What is the best way to preprocess audio for a PBX phone system?

Brane · January 13, 2018, 1:57pm

Hi people, how are you doing? It’s my first post here, and I’m coming with a question.

For the impatient ones, here’s a TL;DR: - how would you go about processing and downconverting speech and music to a really small sample rate and limited frequency range without losing more quality than necessary in the process?

Now a longer version. First, for those of you, who don’t know what a PBX is: it’s a configurable computer system that’s responsible for routing calls, playing menus like “Press 1 for billing, press 2 for support,…”, or “The number you are trying to reach is not available at the moment”, or even for playing music while you’re waiting for someone to pick up your call.

So, I’m setting up a PBX system and I’ve recorded some messages and bought some music to use with it. The problem is, I have to convert all of it to 8kHz, 16bit, mono WAV files to use it on my PBX. These files will be played either directly to users, or they might get transcoded to different codecs (like G.729, G.711, G.722, GSM-HR, GSM-FR,…) by telephony providers somewhere along the way.

Now the first limitation for WAV files with 8kHz sample rate is the frequency range - the maximum is exactly 4000Hz. Anything above that just won’t be saved. Since this will be played over the phones, I’m thinking about completely cutting anything below 120-200Hz too. In no particular order I have to: EQ the audio, apply compression, loudness normalization, add “comfort noise” to silences,… But where in the whole process do you think I should apply these steps? What should I do before and what should I do after converting? Basically, how can I make the audio sound best in this really bad environment for audio?

Personally, I’m using Adobe Audition, and have the requirements specified above, but I’ll appreciate if you answer in a more general sense too, so that other people with a similar question can find this thread useful as well.

Mikeesholt · January 14, 2018, 5:27pm

It sounds like this is being used for an automated attendant on an ip-pbx.

Stored entries:
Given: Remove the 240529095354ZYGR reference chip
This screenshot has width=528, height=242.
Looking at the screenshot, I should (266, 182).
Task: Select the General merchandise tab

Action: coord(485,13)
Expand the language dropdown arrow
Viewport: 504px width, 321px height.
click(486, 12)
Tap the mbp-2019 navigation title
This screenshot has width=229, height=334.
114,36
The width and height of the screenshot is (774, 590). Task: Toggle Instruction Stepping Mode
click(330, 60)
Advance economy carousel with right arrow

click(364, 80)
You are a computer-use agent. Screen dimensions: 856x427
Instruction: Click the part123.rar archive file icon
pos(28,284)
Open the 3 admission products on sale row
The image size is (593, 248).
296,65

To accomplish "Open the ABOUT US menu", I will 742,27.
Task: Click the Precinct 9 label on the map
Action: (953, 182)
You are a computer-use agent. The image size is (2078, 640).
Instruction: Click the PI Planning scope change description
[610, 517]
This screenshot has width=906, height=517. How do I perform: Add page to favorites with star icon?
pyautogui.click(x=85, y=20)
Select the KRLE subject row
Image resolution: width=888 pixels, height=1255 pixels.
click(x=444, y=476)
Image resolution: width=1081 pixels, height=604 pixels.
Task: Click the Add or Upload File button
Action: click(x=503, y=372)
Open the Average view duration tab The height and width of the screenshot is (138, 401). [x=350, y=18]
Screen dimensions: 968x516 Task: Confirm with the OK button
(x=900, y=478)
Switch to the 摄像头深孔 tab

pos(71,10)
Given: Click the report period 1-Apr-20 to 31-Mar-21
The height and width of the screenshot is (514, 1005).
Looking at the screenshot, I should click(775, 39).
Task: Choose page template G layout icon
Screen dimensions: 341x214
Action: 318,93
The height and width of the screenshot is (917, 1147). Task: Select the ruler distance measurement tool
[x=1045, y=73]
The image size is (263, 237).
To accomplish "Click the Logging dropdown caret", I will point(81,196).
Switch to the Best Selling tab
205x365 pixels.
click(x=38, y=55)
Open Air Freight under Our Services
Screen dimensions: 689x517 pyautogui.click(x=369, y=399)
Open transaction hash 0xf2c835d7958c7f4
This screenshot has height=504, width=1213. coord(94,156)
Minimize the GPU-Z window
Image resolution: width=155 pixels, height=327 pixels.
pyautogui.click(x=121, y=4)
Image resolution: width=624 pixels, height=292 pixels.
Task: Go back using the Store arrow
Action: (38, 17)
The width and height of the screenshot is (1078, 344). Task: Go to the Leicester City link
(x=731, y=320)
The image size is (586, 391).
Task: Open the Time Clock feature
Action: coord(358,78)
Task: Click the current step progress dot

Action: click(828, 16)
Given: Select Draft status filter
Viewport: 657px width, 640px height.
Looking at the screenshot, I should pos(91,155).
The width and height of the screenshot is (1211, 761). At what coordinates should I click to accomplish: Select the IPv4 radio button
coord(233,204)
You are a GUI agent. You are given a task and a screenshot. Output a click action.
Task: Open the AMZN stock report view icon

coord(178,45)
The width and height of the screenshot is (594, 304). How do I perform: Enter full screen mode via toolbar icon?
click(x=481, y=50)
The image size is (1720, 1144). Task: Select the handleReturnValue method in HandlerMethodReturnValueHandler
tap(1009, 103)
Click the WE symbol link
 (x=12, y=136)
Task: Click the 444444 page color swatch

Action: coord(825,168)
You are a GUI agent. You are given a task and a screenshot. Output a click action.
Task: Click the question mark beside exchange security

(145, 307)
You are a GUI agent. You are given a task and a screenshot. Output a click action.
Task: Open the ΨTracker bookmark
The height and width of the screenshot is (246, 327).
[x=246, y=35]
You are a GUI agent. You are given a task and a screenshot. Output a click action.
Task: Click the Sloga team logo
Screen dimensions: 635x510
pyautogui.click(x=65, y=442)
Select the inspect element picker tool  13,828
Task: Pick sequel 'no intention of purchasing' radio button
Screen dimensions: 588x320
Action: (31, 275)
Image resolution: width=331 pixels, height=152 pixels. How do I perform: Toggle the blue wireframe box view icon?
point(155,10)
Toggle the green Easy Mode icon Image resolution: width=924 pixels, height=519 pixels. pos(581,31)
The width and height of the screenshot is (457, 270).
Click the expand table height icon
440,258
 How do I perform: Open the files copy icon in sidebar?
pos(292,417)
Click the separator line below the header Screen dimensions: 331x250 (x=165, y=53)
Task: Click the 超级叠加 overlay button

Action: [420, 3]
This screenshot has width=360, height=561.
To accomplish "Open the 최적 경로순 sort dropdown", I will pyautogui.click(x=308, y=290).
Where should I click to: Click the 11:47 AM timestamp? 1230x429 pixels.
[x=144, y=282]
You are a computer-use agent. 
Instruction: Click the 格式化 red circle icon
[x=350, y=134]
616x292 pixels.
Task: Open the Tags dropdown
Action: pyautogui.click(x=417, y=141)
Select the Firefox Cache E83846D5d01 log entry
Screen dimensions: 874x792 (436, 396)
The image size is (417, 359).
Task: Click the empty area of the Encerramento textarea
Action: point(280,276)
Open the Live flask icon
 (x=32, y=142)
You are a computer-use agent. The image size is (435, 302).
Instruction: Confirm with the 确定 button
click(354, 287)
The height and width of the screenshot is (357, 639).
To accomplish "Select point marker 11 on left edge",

§ **WRITTEN EXERCISE 1**
In the PBX audio thread, what format does the first poster have to convert all the recordings and music into?
§ **WRITTEN EXERCISE 2**
Write the next part of the PBX audio thread, picking up after its final sentence.
The records are separate material and have no connection to the PBX audio thread.

§ **RIGHT ANSWER 1**
8kHz, 16bit, mono WAV files.

§ **RIGHT ANSWER 2**
Is this connected to the outside world via TDM telephone lines or via SiP trunks? If via SIP Trunks, what codec is being used? Generally, if via SIP, then the codec should be the same irrespective of the carriers.

If the end users intend to be narrow band, then the frequency range should be 300Hz to 3.4kHz. If Wideband, then 50Hz to 7kHz. Note that most smartphones are Wideband,

My suggestion would be to work to Wideband, but check that when the ‘Telephone filter’ is applied, ( or manually apply filtering above 3.4kHz and below 300Hz,) it still sounds okay.

Brane · January 14, 2018, 6:03pm

Hey @Mikeesholt , thanks for your suggestions! You’re right, it’s for an automated attendant.

The PBX is connected to the outside world via SIP trunk. The trunk itself is using G.711 A-Law (specified by provider), but the PBX (3CX), accepts only 8kHz, 16bit, mono WAV files. As I understand, the first “bottleneck” here is PBX, and because of that, the audio delivered will be narrowband in any case, right?

Mikeesholt · January 14, 2018, 9:04pm

G.711 is narrowband, therefore go for the 300Hz to 3.4Hz range. However it might be best to do as I suggest and create a Wideband version and then trim down, then should they upgrade you wouldn’t have to start from scratch.

If they want a better version, you can always charge as if you started from scratch!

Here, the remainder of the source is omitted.